_Task item:_ Reproduce the records below exactly as given.

──────── Working data

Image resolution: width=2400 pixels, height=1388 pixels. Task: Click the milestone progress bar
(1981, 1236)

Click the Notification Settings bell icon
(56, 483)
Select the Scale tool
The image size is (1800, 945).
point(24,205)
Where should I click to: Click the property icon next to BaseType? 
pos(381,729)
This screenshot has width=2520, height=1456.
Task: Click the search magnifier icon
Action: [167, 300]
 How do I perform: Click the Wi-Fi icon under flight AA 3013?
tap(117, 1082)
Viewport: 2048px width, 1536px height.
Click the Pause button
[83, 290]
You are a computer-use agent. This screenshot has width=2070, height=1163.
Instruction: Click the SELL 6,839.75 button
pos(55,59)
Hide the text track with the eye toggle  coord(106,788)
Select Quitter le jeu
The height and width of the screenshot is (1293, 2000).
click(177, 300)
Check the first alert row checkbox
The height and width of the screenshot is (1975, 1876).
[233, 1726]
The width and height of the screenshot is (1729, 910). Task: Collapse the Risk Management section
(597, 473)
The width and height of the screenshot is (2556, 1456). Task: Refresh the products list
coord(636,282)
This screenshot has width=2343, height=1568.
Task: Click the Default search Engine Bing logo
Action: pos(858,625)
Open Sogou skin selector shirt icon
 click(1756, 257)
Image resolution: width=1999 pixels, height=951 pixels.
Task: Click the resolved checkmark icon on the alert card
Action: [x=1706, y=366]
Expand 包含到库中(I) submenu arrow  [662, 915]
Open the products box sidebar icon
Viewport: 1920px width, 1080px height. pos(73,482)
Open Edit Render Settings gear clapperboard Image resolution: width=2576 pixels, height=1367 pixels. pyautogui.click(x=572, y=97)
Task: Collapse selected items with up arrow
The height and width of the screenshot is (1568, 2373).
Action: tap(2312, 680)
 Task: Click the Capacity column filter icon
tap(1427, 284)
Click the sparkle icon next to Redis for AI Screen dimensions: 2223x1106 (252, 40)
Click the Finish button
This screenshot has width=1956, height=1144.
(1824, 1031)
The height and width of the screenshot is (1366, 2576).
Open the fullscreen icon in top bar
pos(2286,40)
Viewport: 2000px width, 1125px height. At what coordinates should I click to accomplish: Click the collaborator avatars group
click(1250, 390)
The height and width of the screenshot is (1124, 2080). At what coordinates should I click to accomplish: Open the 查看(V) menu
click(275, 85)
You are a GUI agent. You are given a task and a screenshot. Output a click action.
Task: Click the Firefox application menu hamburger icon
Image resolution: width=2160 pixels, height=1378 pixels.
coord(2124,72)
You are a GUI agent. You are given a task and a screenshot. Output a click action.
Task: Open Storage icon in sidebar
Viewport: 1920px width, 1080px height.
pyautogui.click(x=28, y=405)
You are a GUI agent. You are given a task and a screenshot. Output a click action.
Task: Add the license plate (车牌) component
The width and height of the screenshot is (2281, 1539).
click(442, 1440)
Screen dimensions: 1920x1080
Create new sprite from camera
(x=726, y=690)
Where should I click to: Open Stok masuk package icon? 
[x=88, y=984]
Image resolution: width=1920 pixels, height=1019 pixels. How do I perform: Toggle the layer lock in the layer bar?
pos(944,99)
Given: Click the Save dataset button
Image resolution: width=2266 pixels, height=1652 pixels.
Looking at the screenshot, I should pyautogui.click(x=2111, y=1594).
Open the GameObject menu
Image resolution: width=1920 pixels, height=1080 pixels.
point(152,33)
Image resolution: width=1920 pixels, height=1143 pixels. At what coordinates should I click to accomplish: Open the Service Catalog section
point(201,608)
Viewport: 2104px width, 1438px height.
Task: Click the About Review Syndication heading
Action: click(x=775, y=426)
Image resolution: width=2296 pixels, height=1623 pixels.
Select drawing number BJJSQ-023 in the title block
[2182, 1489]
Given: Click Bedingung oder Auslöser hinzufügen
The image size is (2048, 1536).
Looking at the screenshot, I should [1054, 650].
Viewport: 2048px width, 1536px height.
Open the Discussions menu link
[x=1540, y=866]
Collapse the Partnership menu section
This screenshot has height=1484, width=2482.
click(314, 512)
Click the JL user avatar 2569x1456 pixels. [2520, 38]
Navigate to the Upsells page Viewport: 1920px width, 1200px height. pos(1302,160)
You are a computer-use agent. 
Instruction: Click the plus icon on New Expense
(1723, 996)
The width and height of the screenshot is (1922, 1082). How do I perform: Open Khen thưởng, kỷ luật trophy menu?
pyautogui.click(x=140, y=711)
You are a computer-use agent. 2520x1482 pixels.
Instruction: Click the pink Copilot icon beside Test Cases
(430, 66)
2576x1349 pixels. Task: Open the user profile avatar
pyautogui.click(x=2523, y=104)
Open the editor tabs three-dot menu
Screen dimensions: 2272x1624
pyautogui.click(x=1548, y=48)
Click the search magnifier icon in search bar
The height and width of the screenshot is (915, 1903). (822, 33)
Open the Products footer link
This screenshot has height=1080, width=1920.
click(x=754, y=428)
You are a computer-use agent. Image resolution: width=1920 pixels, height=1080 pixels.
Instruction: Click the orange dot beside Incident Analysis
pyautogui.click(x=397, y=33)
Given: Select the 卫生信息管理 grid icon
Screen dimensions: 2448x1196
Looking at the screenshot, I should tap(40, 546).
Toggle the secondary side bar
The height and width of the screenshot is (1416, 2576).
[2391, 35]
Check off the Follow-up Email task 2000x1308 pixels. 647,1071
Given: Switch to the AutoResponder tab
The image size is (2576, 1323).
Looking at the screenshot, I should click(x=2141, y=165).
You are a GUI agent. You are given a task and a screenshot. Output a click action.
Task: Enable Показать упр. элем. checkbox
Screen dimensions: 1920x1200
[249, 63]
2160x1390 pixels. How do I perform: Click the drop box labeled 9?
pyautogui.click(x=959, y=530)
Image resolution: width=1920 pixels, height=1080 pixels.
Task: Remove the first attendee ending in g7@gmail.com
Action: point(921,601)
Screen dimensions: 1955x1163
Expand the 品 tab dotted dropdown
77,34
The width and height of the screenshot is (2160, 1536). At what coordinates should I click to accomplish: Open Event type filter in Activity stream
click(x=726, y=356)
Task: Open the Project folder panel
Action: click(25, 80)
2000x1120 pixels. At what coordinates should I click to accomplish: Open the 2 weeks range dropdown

────────────────

_Answer to the problem:_
Image resolution: width=2400 pixels, height=1388 pixels. Task: Click the milestone progress bar
(1981, 1236)

Click the Notification Settings bell icon
(56, 483)
Select the Scale tool
The image size is (1800, 945).
point(24,205)
Where should I click to: Click the property icon next to BaseType? 
pos(381,729)
This screenshot has width=2520, height=1456.
Task: Click the search magnifier icon
Action: [167, 300]
 How do I perform: Click the Wi-Fi icon under flight AA 3013?
tap(117, 1082)
Viewport: 2048px width, 1536px height.
Click the Pause button
[83, 290]
You are a computer-use agent. This screenshot has width=2070, height=1163.
Instruction: Click the SELL 6,839.75 button
pos(55,59)
Hide the text track with the eye toggle  coord(106,788)
Select Quitter le jeu
The height and width of the screenshot is (1293, 2000).
click(177, 300)
Check the first alert row checkbox
The height and width of the screenshot is (1975, 1876).
[233, 1726]
The width and height of the screenshot is (1729, 910). Task: Collapse the Risk Management section
(597, 473)
The width and height of the screenshot is (2556, 1456). Task: Refresh the products list
coord(636,282)
This screenshot has width=2343, height=1568.
Task: Click the Default search Engine Bing logo
Action: pos(858,625)
Open Sogou skin selector shirt icon
 click(1756, 257)
Image resolution: width=1999 pixels, height=951 pixels.
Task: Click the resolved checkmark icon on the alert card
Action: [x=1706, y=366]
Expand 包含到库中(I) submenu arrow  [662, 915]
Open the products box sidebar icon
Viewport: 1920px width, 1080px height. pos(73,482)
Open Edit Render Settings gear clapperboard Image resolution: width=2576 pixels, height=1367 pixels. pyautogui.click(x=572, y=97)
Task: Collapse selected items with up arrow
The height and width of the screenshot is (1568, 2373).
Action: tap(2312, 680)
 Task: Click the Capacity column filter icon
tap(1427, 284)
Click the sparkle icon next to Redis for AI Screen dimensions: 2223x1106 (252, 40)
Click the Finish button
This screenshot has width=1956, height=1144.
(1824, 1031)
The height and width of the screenshot is (1366, 2576).
Open the fullscreen icon in top bar
pos(2286,40)
Viewport: 2000px width, 1125px height. At what coordinates should I click to accomplish: Click the collaborator avatars group
click(1250, 390)
The height and width of the screenshot is (1124, 2080). At what coordinates should I click to accomplish: Open the 查看(V) menu
click(275, 85)
You are a GUI agent. You are given a task and a screenshot. Output a click action.
Task: Click the Firefox application menu hamburger icon
Image resolution: width=2160 pixels, height=1378 pixels.
coord(2124,72)
You are a GUI agent. You are given a task and a screenshot. Output a click action.
Task: Open Storage icon in sidebar
Viewport: 1920px width, 1080px height.
pyautogui.click(x=28, y=405)
You are a GUI agent. You are given a task and a screenshot. Output a click action.
Task: Add the license plate (车牌) component
The width and height of the screenshot is (2281, 1539).
click(442, 1440)
Screen dimensions: 1920x1080
Create new sprite from camera
(x=726, y=690)
Where should I click to: Open Stok masuk package icon? 
[x=88, y=984]
Image resolution: width=1920 pixels, height=1019 pixels. How do I perform: Toggle the layer lock in the layer bar?
pos(944,99)
Given: Click the Save dataset button
Image resolution: width=2266 pixels, height=1652 pixels.
Looking at the screenshot, I should pyautogui.click(x=2111, y=1594).
Open the GameObject menu
Image resolution: width=1920 pixels, height=1080 pixels.
point(152,33)
Image resolution: width=1920 pixels, height=1143 pixels. At what coordinates should I click to accomplish: Open the Service Catalog section
point(201,608)
Viewport: 2104px width, 1438px height.
Task: Click the About Review Syndication heading
Action: click(x=775, y=426)
Image resolution: width=2296 pixels, height=1623 pixels.
Select drawing number BJJSQ-023 in the title block
[2182, 1489]
Given: Click Bedingung oder Auslöser hinzufügen
The image size is (2048, 1536).
Looking at the screenshot, I should [1054, 650].
Viewport: 2048px width, 1536px height.
Open the Discussions menu link
[x=1540, y=866]
Collapse the Partnership menu section
This screenshot has height=1484, width=2482.
click(314, 512)
Click the JL user avatar 2569x1456 pixels. [2520, 38]
Navigate to the Upsells page Viewport: 1920px width, 1200px height. pos(1302,160)
You are a computer-use agent. 
Instruction: Click the plus icon on New Expense
(1723, 996)
The width and height of the screenshot is (1922, 1082). How do I perform: Open Khen thưởng, kỷ luật trophy menu?
pyautogui.click(x=140, y=711)
You are a computer-use agent. 2520x1482 pixels.
Instruction: Click the pink Copilot icon beside Test Cases
(430, 66)
2576x1349 pixels. Task: Open the user profile avatar
pyautogui.click(x=2523, y=104)
Open the editor tabs three-dot menu
Screen dimensions: 2272x1624
pyautogui.click(x=1548, y=48)
Click the search magnifier icon in search bar
The height and width of the screenshot is (915, 1903). (822, 33)
Open the Products footer link
This screenshot has height=1080, width=1920.
click(x=754, y=428)
You are a computer-use agent. Image resolution: width=1920 pixels, height=1080 pixels.
Instruction: Click the orange dot beside Incident Analysis
pyautogui.click(x=397, y=33)
Given: Select the 卫生信息管理 grid icon
Screen dimensions: 2448x1196
Looking at the screenshot, I should tap(40, 546).
Toggle the secondary side bar
The height and width of the screenshot is (1416, 2576).
[2391, 35]
Check off the Follow-up Email task 2000x1308 pixels. 647,1071
Given: Switch to the AutoResponder tab
The image size is (2576, 1323).
Looking at the screenshot, I should click(x=2141, y=165).
You are a GUI agent. You are given a task and a screenshot. Output a click action.
Task: Enable Показать упр. элем. checkbox
Screen dimensions: 1920x1200
[249, 63]
2160x1390 pixels. How do I perform: Click the drop box labeled 9?
pyautogui.click(x=959, y=530)
Image resolution: width=1920 pixels, height=1080 pixels.
Task: Remove the first attendee ending in g7@gmail.com
Action: point(921,601)
Screen dimensions: 1955x1163
Expand the 品 tab dotted dropdown
77,34
The width and height of the screenshot is (2160, 1536). At what coordinates should I click to accomplish: Open Event type filter in Activity stream
click(x=726, y=356)
Task: Open the Project folder panel
Action: click(25, 80)
2000x1120 pixels. At what coordinates should I click to accomplish: Open the 2 weeks range dropdown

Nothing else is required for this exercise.